Homes Costs Cut Growth in Cities : Demographics: Second-generation suburbanites can’t afford their parents’ north Orange County residences, a state study reveals.
SACRAMENTO — Once among the fastest-growing areas of California, northern Orange County has barely maintained--or even lost--population during the 1980s because a second generation of suburbanites can’t afford their parents’ homes, according to a report released Thursday.
The report issued by Gov.
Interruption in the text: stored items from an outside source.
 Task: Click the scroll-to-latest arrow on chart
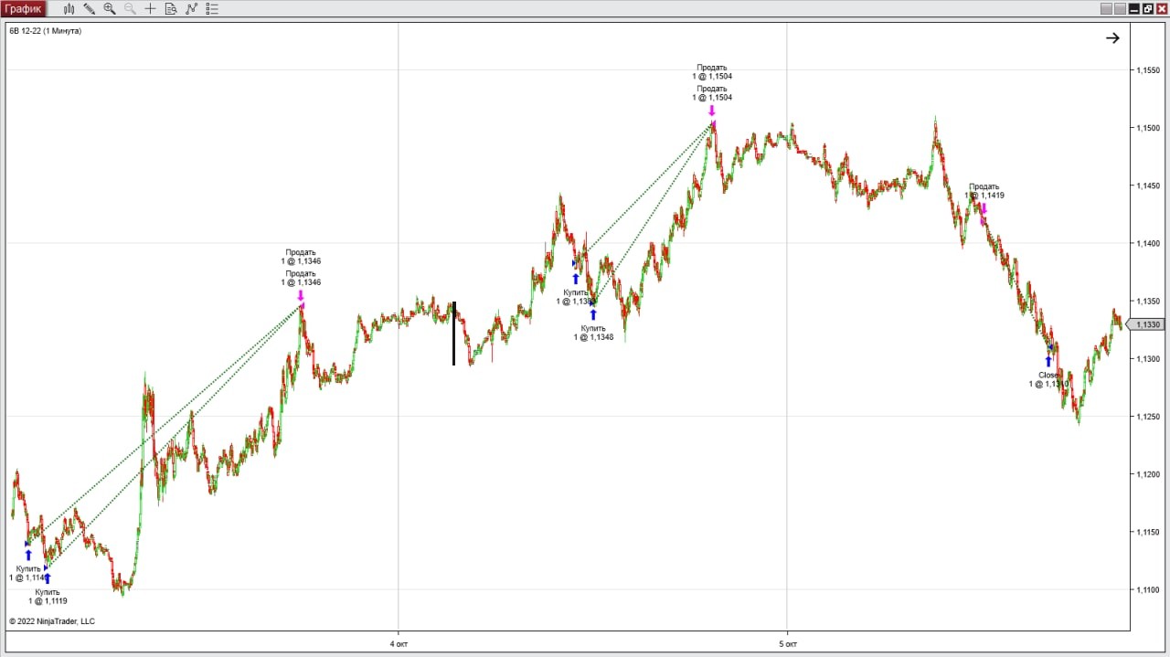(x=1112, y=38)
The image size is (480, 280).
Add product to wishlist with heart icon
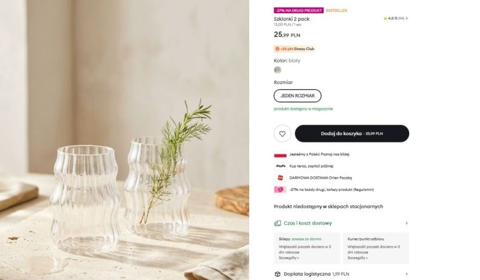point(282,133)
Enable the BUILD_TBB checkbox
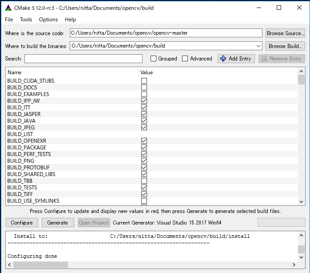Image resolution: width=310 pixels, height=273 pixels. (x=144, y=181)
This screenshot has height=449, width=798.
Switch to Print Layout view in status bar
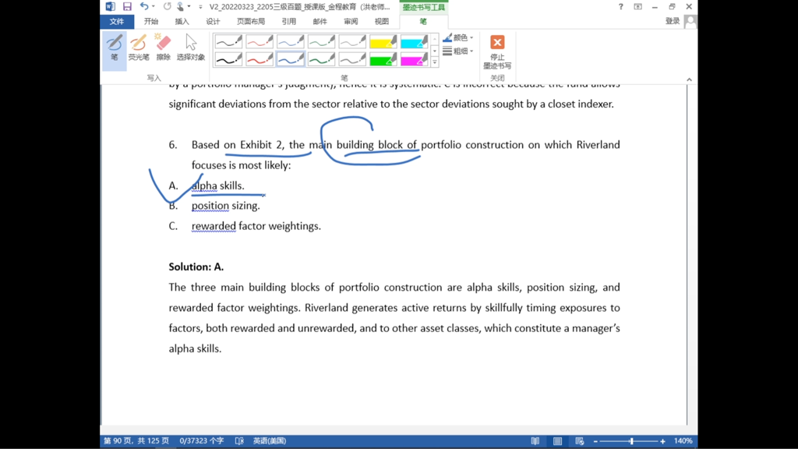pos(557,441)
Pete Wilson’s Council on Growth Management also says the character of Orange County has changed dramatically, from a one-time bedroom community for Los Angeles to an “economic powerhouse” that has more high-tech jobs than workers.
The report paints a broad picture of California’s changing demographic landscape, where an unprecedented surge of 6 million people over the last decade has pushed the total population to nearly 30 million.
In Southern California, that growth reversed population declines in the core of Los Angeles and fueled population booms in new, outlying “exurbs”--essentially suburbs of suburbs carved out of Riverside and San Bernardino counties.
But the escalating prices of homes in the traditional neighborhoods of Orange County, built between the 1940s and 1970s, are actually driving people away, the report says.
“For instance, Orange County was California’s quintessential suburb, a county that grew by 101% in the 1960s alone,” the report says. “In the 1980s, the northern part of Orange County slowed to almost no growth, and four cities actually lost population.”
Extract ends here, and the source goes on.